Where credit terms are allowed, terms of payment are strictly net and payable by 30 days after date of invoice. If shipments are made in instalments, each instalment shall be separately invoiced and paid for when due, without regard to other shipments. When a Purchaser's account exceeds POLAR's payment terms, POLAR reserves the right to charge interest at 4% over current base rate on any outstanding balance.

10. Retention of Title Clause

The risk in the products shall pass to the purchaser on delivery.

Notwithstanding delivery and the passing of risk, POLAR shall remain the sole legal and beneficial owner of the products which it supplies to the purchaser pursuant to any contract until:

a) the purchaser has paid for those products in full; and also

b) Payment in full to POLAR of all sums, including interest charges, due to POLAR from the purchaser for any reason whatsoever at the time of payment for the products which are the subject of that contract has been affected.
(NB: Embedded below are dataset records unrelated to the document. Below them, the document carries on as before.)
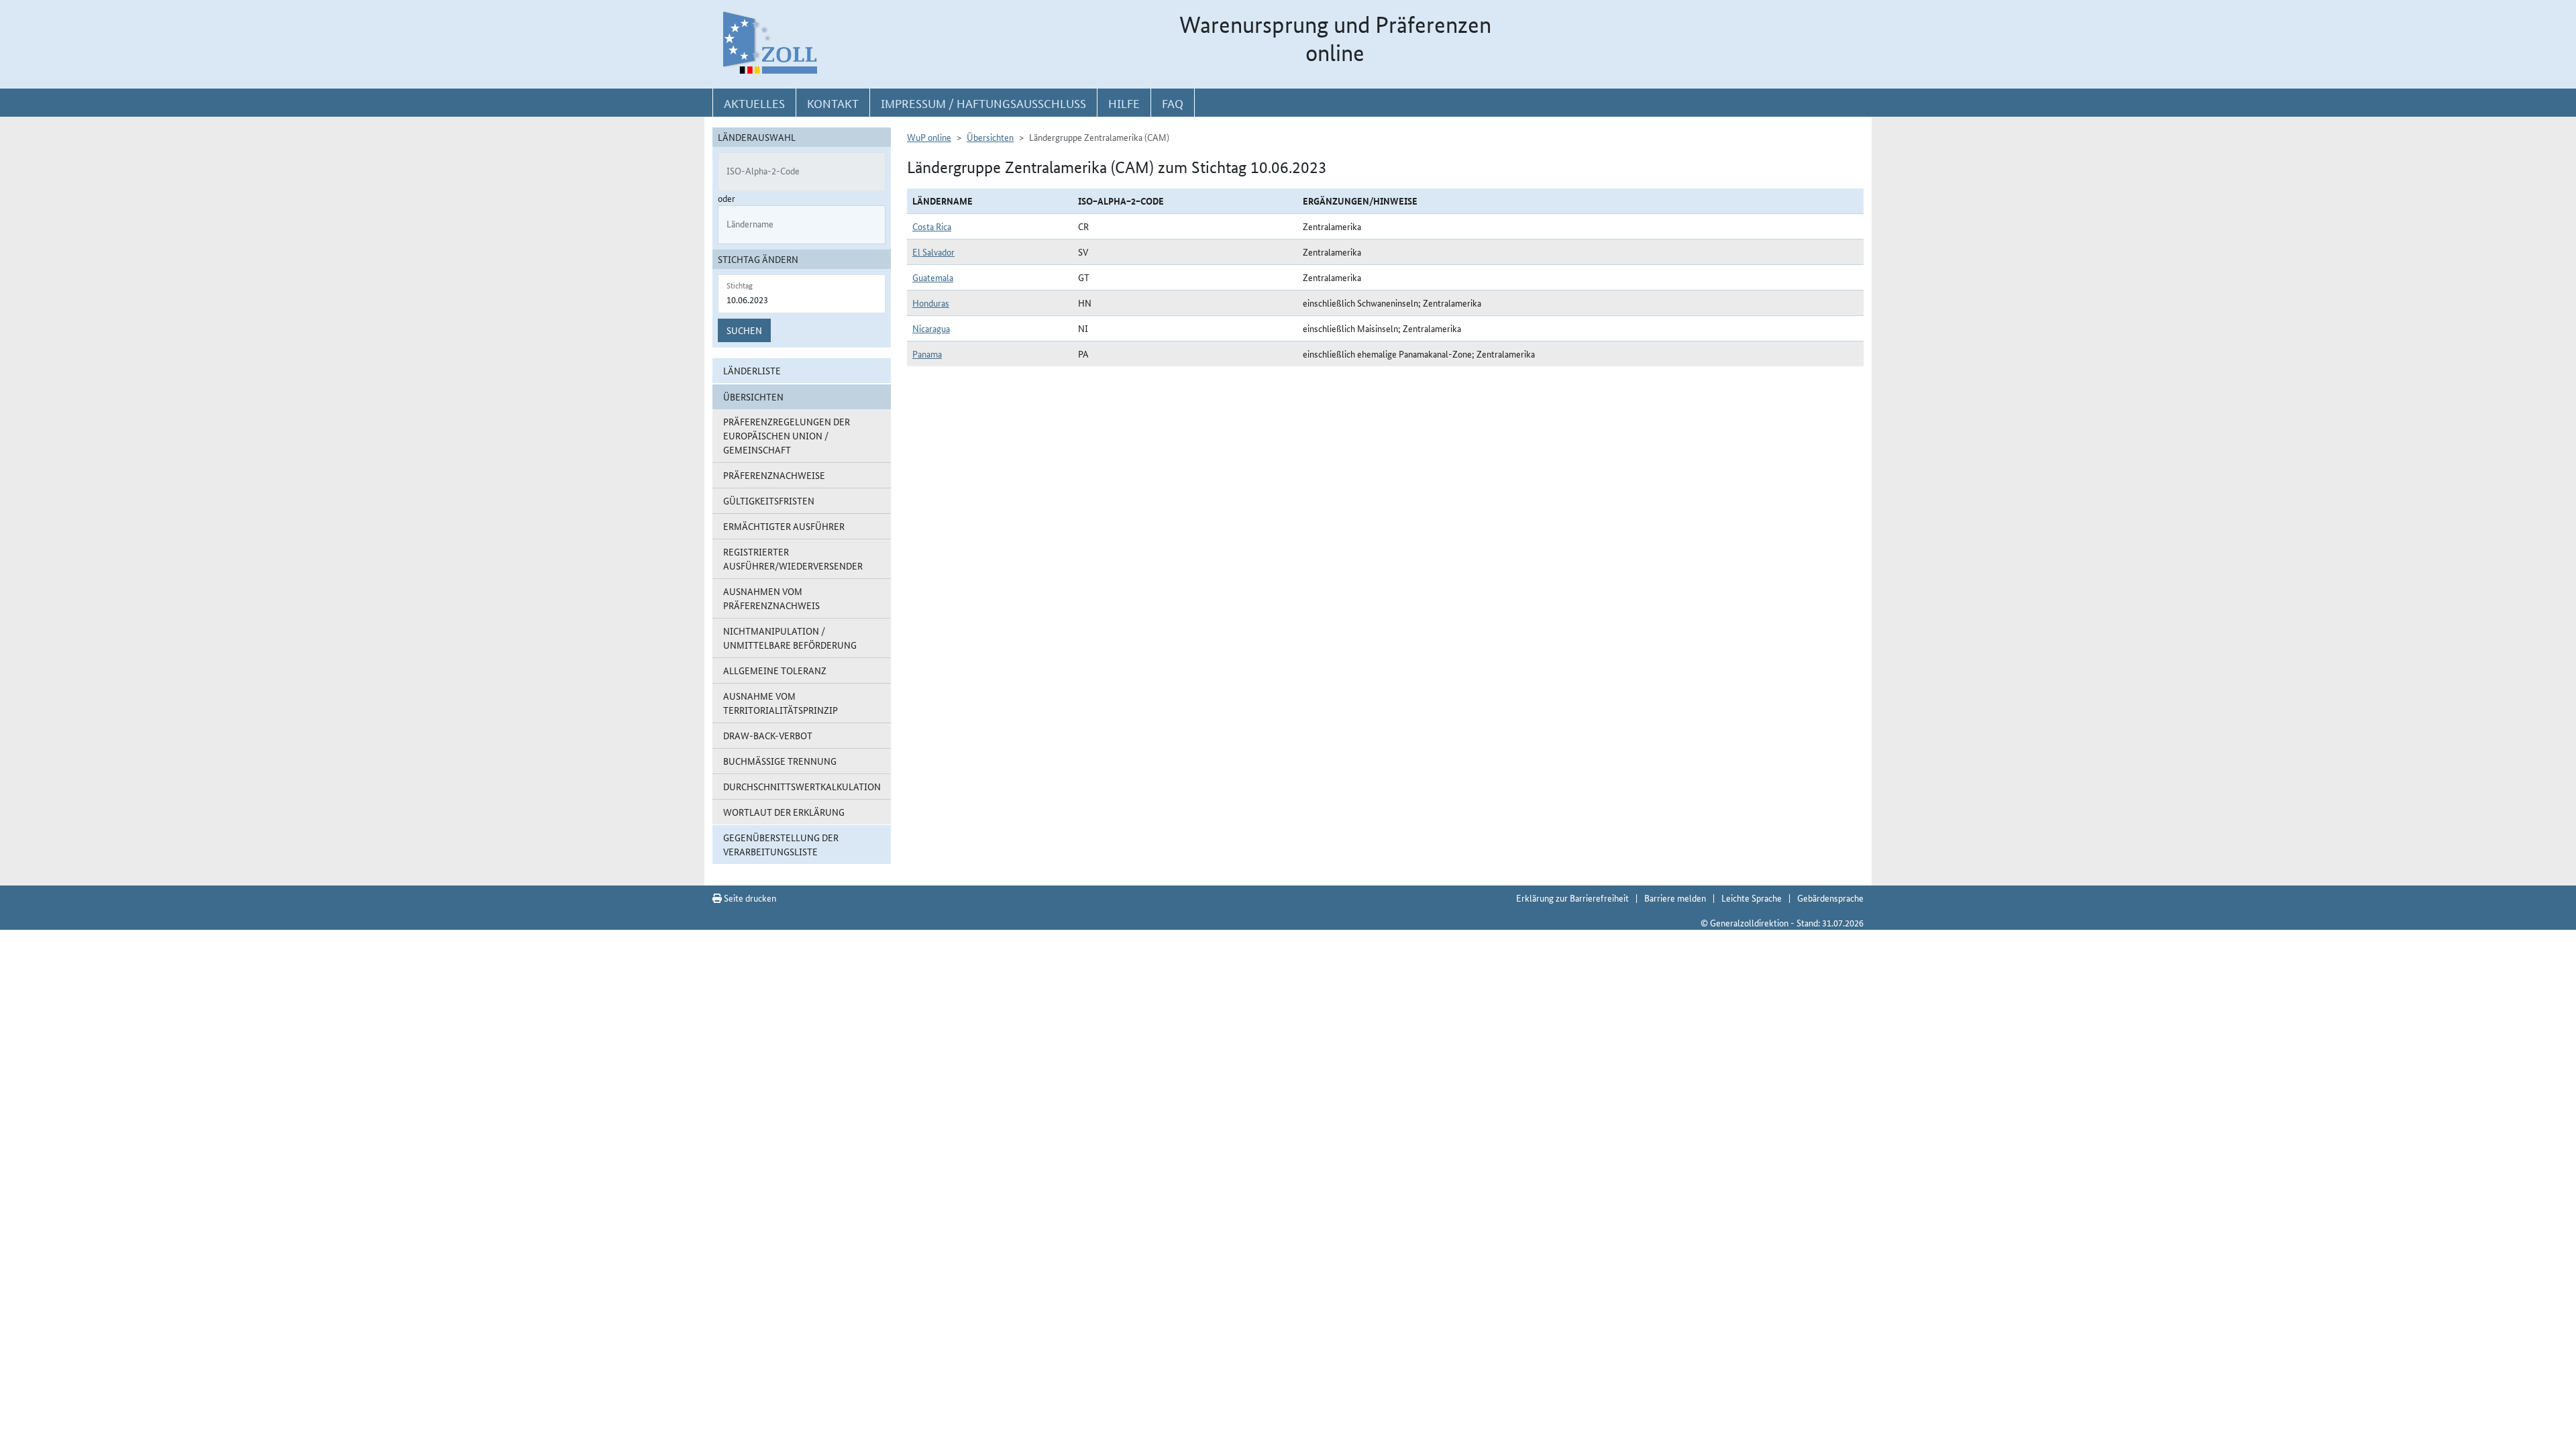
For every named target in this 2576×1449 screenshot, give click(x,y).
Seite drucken (749, 897)
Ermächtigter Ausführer (784, 526)
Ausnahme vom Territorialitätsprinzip (780, 702)
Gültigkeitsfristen (768, 500)
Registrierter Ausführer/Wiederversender (793, 558)
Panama (927, 353)
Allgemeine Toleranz (774, 670)
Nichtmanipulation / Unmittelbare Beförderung (790, 637)
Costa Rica (931, 226)
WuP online (929, 137)
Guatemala (932, 277)
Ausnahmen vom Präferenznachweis (771, 598)
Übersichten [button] (753, 396)
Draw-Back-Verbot (767, 735)
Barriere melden (1675, 897)
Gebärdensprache (1830, 897)
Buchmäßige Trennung (780, 760)
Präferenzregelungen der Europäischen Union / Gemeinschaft (786, 435)
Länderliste (752, 370)
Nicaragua (931, 328)
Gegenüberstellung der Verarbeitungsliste (781, 844)
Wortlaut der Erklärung (784, 811)
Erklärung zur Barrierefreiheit (1572, 897)
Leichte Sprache (1751, 897)
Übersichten (990, 137)
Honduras (930, 302)
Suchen (744, 330)
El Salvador (933, 251)
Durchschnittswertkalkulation (802, 786)
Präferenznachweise (774, 475)
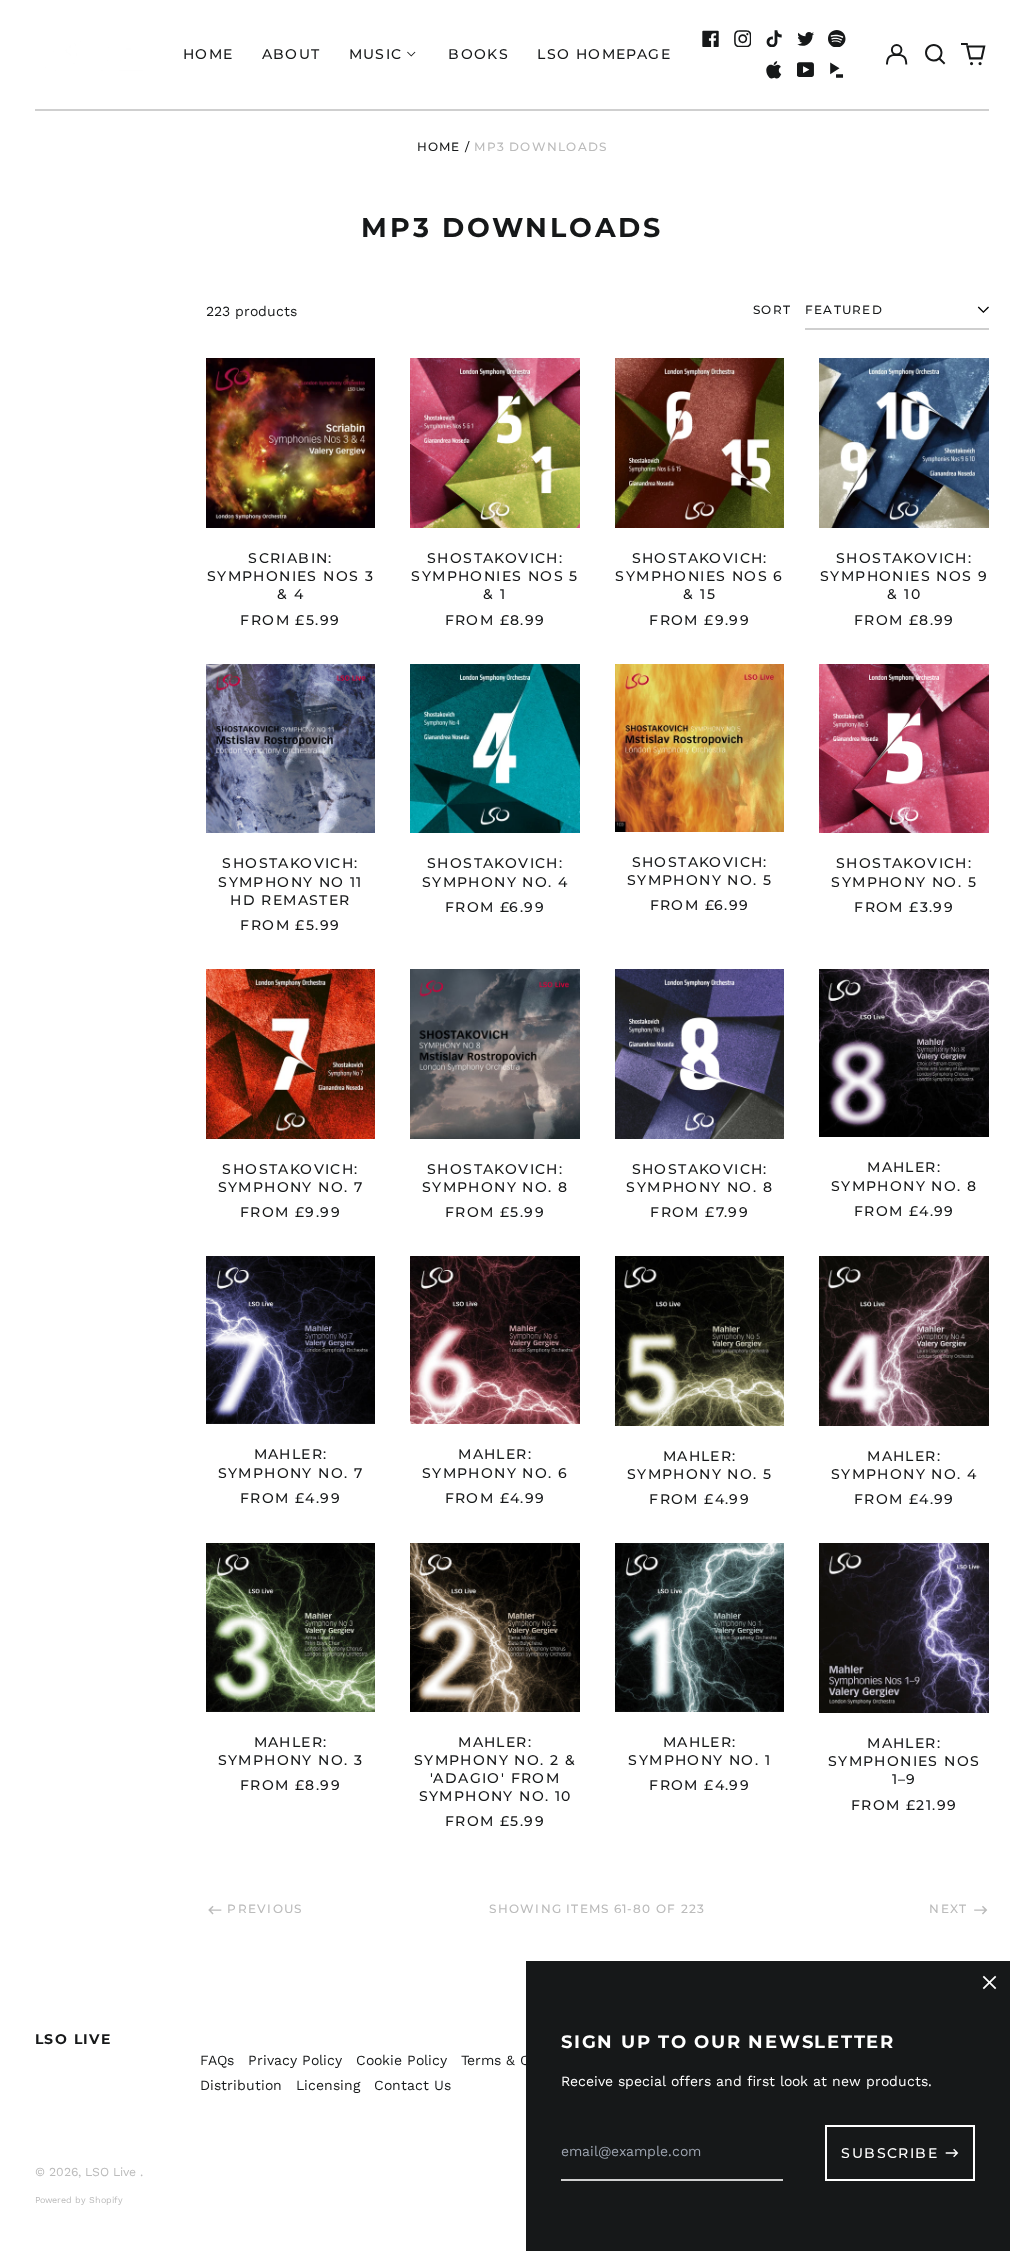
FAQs (217, 2060)
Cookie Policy (401, 2060)
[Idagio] (837, 70)
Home (208, 54)
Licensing (328, 2085)
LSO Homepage (604, 54)
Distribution (241, 2085)
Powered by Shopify (79, 2200)
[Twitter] (806, 39)
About (291, 54)
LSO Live (73, 2039)
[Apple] (774, 70)
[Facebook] (711, 39)
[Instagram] (743, 39)
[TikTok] (774, 39)
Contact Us (412, 2085)
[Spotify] (837, 39)
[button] (935, 55)
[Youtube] (806, 70)
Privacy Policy (295, 2060)
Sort (772, 309)
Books (478, 54)
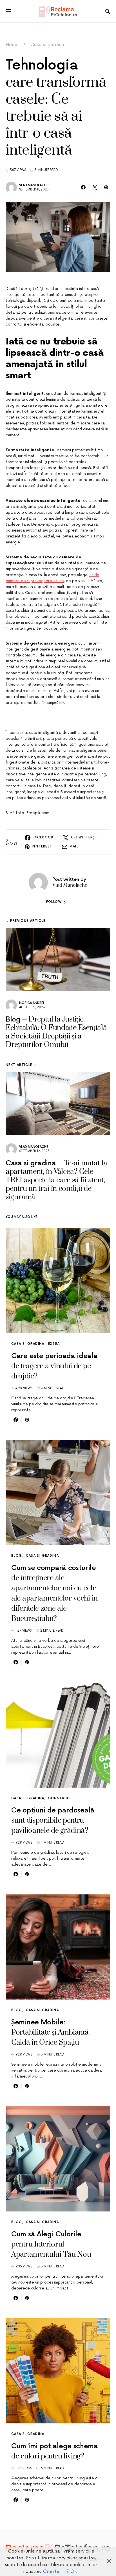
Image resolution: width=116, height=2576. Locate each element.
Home (12, 44)
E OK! (72, 2571)
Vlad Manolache (33, 185)
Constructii (61, 1798)
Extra (54, 1344)
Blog (16, 1556)
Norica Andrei (31, 1003)
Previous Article (27, 921)
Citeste (51, 2571)
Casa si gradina (47, 44)
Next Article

Notwithstanding any purported appropriation to the contrary, POLAR shall be entitled to appropriate any payment or payments for products made by the purchaser to POLAR to such products and accounts as it shall deem fit.

11. Name change

POLAR must be informed within 7 days of any intended change to your company name and I or trading title.

12. Warranties

In the case of defect or faulty workmanship in products supplied by POLAR, the Purchaser's remedy against POLAR shall be limited to a period no longer than 12 months from the date of purchase. We reserve the right to repair, replace, or give credit of the value of the purchase price at our option. All items that are the subject of a warranty claim must be returned freight prepaid to our Burgess Hills office, with details of the invoice covering the purchase and a description of the problem. POLAR restricts its warranty liability to the repair of the goods supplied and no responsibility will be accepted for any consequential loss.

13. Damage or Loss in Transition

Any damage to goods in transit should be notified to POLAR in writing within 24 hours of receipt. Packing and contents should be held for inspection. If the Purchaser does not receive the goods within four (4) days of the date of invoice, POLAR must be informed immediately in writing.

14. Acceptance of goods

The Purchaser must inform POLAR in writing within 24 hours of receipt of goods of any discrepancy or damage. POLAR will not be liable for rectifying any such discrepancy or damage if notification is made more than 24 hours after delivery.

15. Return of goods

Goods correctly supplied in accordance with a Purchaser's instructions should not be returned without POLAR's written consent. A returned goods handling charge of 15% will be made. Where goods are alleged to not be in conformance with the published specification, full details must be given in writing. In no circumstances will goods that have been used be considered for credit. Our completed returns form must accompany any goods returned to POLAR otherwise no action will be taken.

16. Specifications of Products

Whilst specifications are believed to be correct at time of going to press, all products and product ranges are subject to the manufacturer's policies of "continuous improvement" and are liable to alteration without notice.

17. Force Majeure

POLAR shall not be liable for any delay in or failure to perform any of its obligations hereunder if the delay or failure is caused by circumstances outside the reasonable control of POLAR.

18. Legal Construction

These conditions and the contract to which this document relates, shall in all respects be constructed and operate in accordance with English Law. These conditions do not reduce or diminish any statutory rights or duties under the Sale of Goods Act (1979) and Supply of Goods and Services Act (1982) or Common law rights of either party. English Law shall govern all contracts concluded with POLAR Ltd.